Records from a data source

******************************

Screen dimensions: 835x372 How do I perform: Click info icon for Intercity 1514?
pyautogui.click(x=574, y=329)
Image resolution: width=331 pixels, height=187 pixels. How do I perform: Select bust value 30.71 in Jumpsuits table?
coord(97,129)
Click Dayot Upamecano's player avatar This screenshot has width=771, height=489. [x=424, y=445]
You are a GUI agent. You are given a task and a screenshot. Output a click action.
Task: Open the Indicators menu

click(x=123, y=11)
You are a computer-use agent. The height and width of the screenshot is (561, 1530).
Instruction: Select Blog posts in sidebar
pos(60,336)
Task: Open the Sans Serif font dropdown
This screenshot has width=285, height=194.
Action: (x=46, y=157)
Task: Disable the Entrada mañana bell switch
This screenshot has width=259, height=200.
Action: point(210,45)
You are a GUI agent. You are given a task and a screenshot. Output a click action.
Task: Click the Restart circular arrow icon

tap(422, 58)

******************************

Each line from the one containing "Task: Open the Sans Serif font dropdown" to the end of the entries above should be copied exactly, and no other line.

- Your solution
Task: Open the Sans Serif font dropdown
This screenshot has width=285, height=194.
Action: (x=46, y=157)
Task: Disable the Entrada mañana bell switch
This screenshot has width=259, height=200.
Action: point(210,45)
You are a GUI agent. You are given a task and a screenshot. Output a click action.
Task: Click the Restart circular arrow icon

tap(422, 58)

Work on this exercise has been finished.